◆ Supplied text ◆
· · · ·

Help with Project Olympic TL

Reinforcing what others have said:

The first nukes were physicist's gadgets, not mass production munitions, and they were shipped unassembled. In fact, the last piece didn't go in until the delivery aircraft of each was airborne. (Navy ordinance officer Parsons flew on Enola Gay for the purpose of arming Little Boy.) No chance of either going off accidentally other than in the air on the way to Japan (which might make for an interesting scenario in itself.)

MacArthur was determined to lead an invasion of Japan. But intelligence on what he was up against was so unpromising that Marshall and the Joint Chiefs might well have pulled the plug on the invasion. If so, the next step of the strategic bombing campaign was destruction of Japan's rail system (the coastal shipping had already been put out of action by aerial mines.) Estimates are that destruction of the rail system would have so dislocated rice distribution that ten million Japanese would be dead of starvation by the end of 1946. It is very unlikely the war would have gone on that long.

The only way the war was likely to go past 1945, in fact, would be if the Emperor was successfully kidnapped and taken into a mountain redoubt "for his own safety", as some Army officers were apparently contemplating. I am dubious they could have pulled it off.

One very unlikely but not completely impossible scenario: Enola Gay suffers an engine failure on takeoff, a not uncommon occurrence with the B-29. Tibbets has orders to ditch in the water rather than risk crashing on Tinian and does so successfully (he was a brilliant pilot), but the aircraft and its precious cargo sink in deep water. As a result of this reversal of fortune (a half-billion-dollar gun bomb lost as an operational casualty), the implosion bomb is held in reserve.

MacArthur succeeds in getting the invasion to go forward, in part by pointing at the Iron Curtain already going down over Europe and convincing the JCS, over their better judgement, that we have to beat the Russians into Japan. Perhaps there's intelligence from some unexpected source (Venona? Hey, that would be cool ...) showing Russian preparations and a real possibility of a Russian force landing in weakly-defended Hokkaido.

MacArthur is watching the invasion force approach the landing beaches from Bataan, his personal B-17. This is rammed by a suicide aircraft, killing all on board. Nimitz, as next senior commander in the Pacific, takes over but it really is too late to call off the invasion -- the political consequences of turning around when the invasion fleet has already been sighted by the Japanese are unthinkable. It takes some time for Nimitz to get a grip on the situation, which is rapidly deteriorating since the defenses are just as awful as Intelligence predicted (which is much worse than MacArthur allowed himself or his planners to believe.) A big scandal is already brewing over MacArthur's grossly optimistic preinvasion estimates...

Heck, I'm not going to write this whole thing for you. You take it from there. (Will be happy to provide my technical $0.02.)

· · · ·

◆ Required actions ◆
a. In the Project Olympic post, who flew on Enola Gay to arm Little Boy?
b. Please say whether each statement agrees with the Project Olympic post, answering yes or no and quoting the deciding words: (i) MacArthur watches the invasion force from his personal B-17, Bataan. (ii) Japan's coastal shipping had been put out of action by submarines. (iii) After taking over, Nimitz calls off the invasion.

· · · ·

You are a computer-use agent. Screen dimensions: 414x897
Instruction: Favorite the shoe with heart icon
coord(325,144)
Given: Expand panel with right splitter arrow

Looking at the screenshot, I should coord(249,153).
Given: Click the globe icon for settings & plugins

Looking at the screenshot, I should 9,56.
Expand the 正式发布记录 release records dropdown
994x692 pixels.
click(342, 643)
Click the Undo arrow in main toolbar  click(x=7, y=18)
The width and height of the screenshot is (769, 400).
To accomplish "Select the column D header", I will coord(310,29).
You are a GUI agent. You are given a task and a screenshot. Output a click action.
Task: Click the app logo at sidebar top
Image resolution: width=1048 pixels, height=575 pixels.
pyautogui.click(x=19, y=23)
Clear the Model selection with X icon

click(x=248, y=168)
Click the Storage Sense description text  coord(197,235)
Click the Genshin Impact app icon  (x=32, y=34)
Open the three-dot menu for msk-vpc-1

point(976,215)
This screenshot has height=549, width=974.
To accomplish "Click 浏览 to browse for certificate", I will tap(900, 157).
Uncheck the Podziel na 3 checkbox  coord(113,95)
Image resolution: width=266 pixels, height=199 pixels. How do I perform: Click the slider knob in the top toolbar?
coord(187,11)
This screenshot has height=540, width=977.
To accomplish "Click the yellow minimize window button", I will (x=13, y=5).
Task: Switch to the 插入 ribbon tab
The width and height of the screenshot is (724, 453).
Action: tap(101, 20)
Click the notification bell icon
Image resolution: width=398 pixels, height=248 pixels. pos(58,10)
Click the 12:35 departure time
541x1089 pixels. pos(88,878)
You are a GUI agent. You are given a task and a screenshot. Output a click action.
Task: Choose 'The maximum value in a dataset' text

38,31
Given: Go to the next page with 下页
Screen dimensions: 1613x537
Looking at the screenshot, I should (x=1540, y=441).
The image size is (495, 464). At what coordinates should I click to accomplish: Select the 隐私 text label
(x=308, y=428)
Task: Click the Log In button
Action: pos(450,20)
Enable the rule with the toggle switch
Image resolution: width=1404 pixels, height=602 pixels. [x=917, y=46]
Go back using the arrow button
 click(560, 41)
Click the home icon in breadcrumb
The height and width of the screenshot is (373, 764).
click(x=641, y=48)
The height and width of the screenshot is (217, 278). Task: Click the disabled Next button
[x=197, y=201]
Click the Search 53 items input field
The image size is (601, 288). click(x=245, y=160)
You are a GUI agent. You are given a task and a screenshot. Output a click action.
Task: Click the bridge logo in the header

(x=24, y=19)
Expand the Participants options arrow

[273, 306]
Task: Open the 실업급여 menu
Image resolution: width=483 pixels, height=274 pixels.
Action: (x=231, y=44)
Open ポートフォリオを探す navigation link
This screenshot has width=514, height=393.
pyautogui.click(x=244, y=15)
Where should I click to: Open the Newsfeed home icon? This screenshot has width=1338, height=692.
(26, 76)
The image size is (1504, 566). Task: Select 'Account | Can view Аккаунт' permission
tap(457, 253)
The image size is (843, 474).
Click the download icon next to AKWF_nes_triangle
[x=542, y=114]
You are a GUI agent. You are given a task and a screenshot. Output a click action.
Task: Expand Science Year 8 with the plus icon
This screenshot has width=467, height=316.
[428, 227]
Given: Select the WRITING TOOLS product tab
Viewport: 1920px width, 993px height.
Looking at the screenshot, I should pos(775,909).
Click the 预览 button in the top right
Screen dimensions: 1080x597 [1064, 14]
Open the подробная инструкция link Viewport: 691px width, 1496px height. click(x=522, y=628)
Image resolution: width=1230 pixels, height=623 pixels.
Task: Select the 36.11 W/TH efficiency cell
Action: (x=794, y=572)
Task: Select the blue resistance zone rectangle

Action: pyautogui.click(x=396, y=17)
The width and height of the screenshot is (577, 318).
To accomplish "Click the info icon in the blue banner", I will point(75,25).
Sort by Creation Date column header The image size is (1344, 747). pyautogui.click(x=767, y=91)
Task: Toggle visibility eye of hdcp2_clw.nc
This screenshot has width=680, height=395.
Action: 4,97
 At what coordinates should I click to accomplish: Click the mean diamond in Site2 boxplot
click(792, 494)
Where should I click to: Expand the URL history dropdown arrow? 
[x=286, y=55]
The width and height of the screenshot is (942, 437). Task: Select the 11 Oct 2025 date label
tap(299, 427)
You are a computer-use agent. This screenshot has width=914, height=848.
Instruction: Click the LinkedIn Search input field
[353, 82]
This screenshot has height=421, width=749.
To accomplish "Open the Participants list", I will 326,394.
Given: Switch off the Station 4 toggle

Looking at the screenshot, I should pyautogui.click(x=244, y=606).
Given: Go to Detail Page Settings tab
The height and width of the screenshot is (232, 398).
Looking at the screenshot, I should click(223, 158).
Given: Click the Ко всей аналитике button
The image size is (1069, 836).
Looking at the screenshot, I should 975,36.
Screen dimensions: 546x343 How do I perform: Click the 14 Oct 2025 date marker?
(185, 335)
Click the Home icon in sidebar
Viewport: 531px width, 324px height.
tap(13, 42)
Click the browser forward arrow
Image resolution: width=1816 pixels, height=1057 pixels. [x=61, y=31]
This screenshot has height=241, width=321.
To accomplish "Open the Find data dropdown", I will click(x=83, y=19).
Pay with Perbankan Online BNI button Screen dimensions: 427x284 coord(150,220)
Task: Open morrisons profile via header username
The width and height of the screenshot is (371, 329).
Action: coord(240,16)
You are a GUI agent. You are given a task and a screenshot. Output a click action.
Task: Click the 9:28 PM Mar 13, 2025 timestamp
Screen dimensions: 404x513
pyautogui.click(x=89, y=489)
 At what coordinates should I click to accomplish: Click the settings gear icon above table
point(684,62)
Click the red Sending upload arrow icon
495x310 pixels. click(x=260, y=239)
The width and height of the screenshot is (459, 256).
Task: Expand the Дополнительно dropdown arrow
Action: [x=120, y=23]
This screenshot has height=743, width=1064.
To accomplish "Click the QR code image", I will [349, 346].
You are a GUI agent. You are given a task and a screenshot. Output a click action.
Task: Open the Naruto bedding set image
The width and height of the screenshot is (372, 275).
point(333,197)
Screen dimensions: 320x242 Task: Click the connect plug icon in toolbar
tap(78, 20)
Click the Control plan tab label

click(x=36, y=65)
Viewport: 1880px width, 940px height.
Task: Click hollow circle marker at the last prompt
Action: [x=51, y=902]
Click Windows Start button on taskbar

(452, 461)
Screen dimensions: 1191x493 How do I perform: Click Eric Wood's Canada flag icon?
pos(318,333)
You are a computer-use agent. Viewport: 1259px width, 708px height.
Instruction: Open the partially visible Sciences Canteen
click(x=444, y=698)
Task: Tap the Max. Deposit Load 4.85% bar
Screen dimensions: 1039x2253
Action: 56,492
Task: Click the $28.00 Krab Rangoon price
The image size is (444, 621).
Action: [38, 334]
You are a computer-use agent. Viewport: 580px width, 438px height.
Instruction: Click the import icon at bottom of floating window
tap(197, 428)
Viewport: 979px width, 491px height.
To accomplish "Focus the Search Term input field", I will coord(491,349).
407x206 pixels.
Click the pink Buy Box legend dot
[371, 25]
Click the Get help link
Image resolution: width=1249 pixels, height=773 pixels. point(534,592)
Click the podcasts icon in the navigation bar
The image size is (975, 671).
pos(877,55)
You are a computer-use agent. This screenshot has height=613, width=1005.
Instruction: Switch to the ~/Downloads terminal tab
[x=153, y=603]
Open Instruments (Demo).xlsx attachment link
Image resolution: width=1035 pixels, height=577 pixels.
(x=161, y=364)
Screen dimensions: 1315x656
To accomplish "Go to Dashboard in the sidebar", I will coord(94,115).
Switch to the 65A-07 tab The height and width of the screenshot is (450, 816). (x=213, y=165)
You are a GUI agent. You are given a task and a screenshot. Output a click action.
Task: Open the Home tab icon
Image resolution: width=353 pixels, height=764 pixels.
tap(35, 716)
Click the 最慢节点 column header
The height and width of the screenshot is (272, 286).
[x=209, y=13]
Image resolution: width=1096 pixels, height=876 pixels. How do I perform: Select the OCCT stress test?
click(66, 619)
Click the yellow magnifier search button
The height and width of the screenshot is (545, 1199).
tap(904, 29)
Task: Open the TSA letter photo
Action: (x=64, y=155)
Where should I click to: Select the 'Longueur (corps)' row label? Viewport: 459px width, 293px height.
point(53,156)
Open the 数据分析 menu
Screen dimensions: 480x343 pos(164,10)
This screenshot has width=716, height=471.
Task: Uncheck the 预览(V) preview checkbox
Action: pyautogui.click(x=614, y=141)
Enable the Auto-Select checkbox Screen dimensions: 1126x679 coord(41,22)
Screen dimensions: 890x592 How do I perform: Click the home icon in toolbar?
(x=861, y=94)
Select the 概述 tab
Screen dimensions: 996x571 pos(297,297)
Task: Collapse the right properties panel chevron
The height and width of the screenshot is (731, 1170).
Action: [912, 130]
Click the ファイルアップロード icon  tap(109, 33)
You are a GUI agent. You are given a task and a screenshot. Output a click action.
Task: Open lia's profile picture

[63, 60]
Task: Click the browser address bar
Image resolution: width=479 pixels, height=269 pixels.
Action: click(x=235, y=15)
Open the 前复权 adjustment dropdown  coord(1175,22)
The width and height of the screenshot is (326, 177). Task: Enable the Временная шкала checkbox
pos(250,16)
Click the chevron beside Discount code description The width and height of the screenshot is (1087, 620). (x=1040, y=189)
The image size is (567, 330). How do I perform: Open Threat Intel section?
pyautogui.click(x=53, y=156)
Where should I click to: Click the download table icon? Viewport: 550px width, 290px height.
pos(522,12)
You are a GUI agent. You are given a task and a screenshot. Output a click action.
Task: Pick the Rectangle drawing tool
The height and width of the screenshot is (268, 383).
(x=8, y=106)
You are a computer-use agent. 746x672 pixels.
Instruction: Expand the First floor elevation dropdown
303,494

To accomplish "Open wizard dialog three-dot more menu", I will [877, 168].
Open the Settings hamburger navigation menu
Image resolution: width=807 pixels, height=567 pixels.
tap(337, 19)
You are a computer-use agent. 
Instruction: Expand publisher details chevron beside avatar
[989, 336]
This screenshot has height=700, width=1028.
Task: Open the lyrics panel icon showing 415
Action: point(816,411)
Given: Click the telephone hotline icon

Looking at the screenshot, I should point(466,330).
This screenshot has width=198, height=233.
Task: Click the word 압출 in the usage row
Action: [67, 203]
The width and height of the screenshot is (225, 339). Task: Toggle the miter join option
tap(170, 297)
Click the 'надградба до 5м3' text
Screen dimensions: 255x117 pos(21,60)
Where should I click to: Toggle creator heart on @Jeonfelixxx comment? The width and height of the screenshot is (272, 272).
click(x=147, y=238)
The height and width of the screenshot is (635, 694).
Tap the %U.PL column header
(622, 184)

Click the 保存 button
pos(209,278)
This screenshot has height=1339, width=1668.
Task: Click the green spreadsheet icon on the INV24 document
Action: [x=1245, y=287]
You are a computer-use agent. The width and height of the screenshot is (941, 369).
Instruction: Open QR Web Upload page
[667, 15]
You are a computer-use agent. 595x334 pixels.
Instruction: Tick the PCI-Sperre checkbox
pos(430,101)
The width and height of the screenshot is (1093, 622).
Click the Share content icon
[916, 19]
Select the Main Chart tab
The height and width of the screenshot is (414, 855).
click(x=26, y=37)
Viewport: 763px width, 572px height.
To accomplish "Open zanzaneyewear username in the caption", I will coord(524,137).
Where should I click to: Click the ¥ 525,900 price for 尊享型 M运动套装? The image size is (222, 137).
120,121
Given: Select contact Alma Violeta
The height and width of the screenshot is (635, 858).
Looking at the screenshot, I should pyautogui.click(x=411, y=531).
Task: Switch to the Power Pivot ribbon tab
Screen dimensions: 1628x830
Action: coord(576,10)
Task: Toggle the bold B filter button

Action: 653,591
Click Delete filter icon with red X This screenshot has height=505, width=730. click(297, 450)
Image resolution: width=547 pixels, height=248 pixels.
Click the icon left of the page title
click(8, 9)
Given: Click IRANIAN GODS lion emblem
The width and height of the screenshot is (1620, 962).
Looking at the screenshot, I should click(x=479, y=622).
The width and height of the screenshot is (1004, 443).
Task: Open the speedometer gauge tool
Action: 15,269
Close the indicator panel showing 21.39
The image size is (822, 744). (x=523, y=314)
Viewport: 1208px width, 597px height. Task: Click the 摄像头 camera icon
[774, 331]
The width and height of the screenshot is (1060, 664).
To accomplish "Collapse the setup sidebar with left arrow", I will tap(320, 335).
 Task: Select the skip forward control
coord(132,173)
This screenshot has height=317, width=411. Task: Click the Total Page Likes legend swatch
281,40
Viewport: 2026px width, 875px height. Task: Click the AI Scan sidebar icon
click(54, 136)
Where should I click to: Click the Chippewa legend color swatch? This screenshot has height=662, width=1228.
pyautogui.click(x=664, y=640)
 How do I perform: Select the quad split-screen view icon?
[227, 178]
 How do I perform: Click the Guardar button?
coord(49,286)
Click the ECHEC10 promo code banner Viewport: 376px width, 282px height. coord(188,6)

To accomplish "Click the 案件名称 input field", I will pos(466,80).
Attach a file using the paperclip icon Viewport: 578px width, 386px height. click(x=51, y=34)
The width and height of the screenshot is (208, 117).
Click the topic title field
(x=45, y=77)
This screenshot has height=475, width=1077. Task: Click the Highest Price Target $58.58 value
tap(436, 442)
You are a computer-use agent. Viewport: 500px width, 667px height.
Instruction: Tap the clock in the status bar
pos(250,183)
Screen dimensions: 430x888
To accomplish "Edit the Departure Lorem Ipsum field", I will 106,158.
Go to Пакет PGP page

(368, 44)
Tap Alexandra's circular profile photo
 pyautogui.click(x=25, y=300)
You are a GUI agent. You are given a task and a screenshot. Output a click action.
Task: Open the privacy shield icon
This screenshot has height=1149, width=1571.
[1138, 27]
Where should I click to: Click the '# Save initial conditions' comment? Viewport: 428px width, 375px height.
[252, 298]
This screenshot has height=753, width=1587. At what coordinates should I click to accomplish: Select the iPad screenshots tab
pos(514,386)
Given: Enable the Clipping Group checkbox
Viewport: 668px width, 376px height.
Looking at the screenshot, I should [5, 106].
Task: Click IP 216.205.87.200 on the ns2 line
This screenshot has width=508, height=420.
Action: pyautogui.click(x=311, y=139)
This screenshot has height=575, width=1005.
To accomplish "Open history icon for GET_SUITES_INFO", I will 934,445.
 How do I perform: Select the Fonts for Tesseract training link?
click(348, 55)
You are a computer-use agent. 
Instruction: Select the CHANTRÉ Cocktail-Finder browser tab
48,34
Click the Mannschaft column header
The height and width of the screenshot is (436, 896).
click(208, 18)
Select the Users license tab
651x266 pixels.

· · · ·

◆ Expected outputs ◆
a. Parsons, a Navy ordnance officer.

b.
(i) Yes: "MacArthur is watching the invasion force approach the landing beaches from Bataan, his personal B-17."
(ii) No: "the coastal shipping had already been put out of action by aerial mines."
(iii) No: "it really is too late to call off the invasion"